Sub-Mariner: The Depths #1

So I recognize that I am about a week behind the eight-ball in getting a review of this comic up, but the premiere issue of the new Sub-Mariner mini-series by Peter Milligan and Esad Ribic is so great, so precisely everything that I look for in a superhero comic that I simply could not let the opportunity pass.   The particular success of the issue stems in no small part from the creators' ability to employ techniques--Alex Ross-esque painted photo-realistic art, multiple narrative types, overt and subtextual literary references--so often associated (at least in my mind) with comics that are heavy-handed, overblown or even downright abstruse, to make a comic that is most emphatically not any of these things.
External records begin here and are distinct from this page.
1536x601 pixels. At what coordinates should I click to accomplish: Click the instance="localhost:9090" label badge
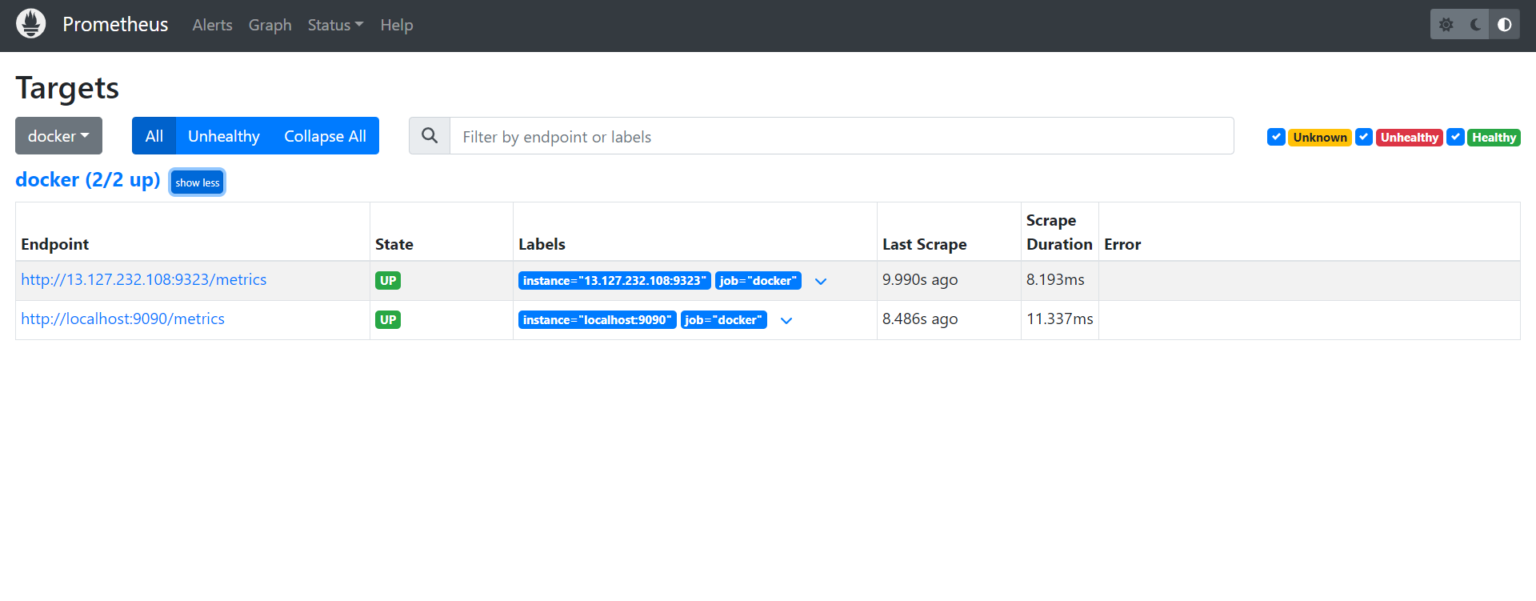[597, 319]

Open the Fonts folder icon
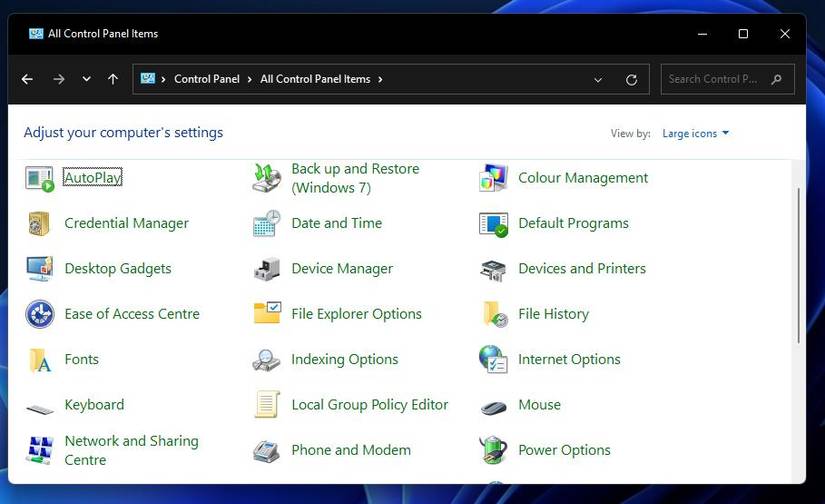40,360
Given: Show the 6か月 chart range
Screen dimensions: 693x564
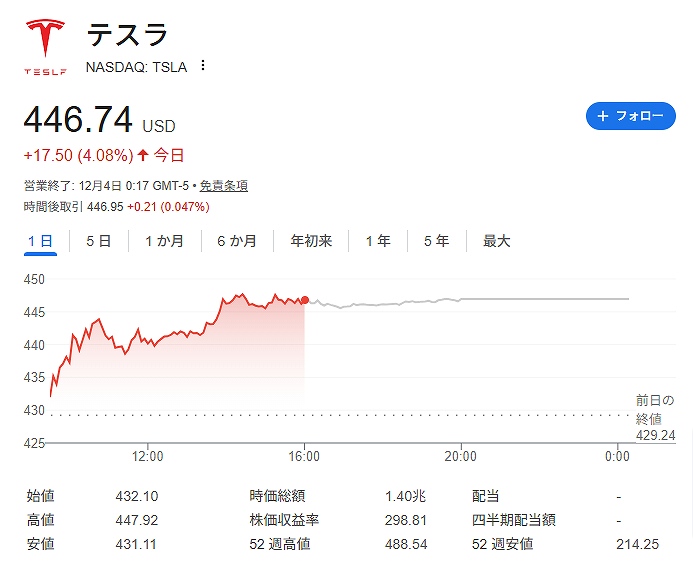Looking at the screenshot, I should coord(236,241).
'The Depths chronicles the stories of Marlowe and Dr. Stein, both adventurers in a classical mode, but representing opposing temperaments.  After a failed undersea mission to locate Atlantis in 1939 resulted in the deaths of his entire crew, including his wife, Marlowe returns for a second attempt in the submarine Plato. Following the transmission of a message in which he claims to have found Atlantis ("I think I see it . . . it . . . it's BEAUTIFUL"), Marlowe disappears.  Skeptical of the veracity of his discovery and suspicious of his political sensibilities, the government hires Dr. Stein, self-proclaimed rationalist empiricist, to follow Marlowe's course in order to determine if he has indeed located Atlantis and, if possible, to bring him back.

The doubling of the characters of Marlowe and Dr. Stein establishes the comic's debt to Joseph Conrad's Heart of Darkness, except in this case the story is sort of reversed, with Marlowe (what at first appears to be a misspelling of the name of Conrad's protagonist in fact suggests a further link to Chandler's detective) apparently "going native," leaving the uber-Apollonian and boorish Dr. Stein to rescue Marlowe from himself.  Saddling a comic with all of this literary baggage clearly runs the risk of bogging it down, but The Depths wears its erudition lightly.  The narrative is pulled along surely and economically and Esad Ribic's subdued palette and, dare I say, soft-focus give the book a sort of timeless, storybook quality which meshes well with its mythological foundation.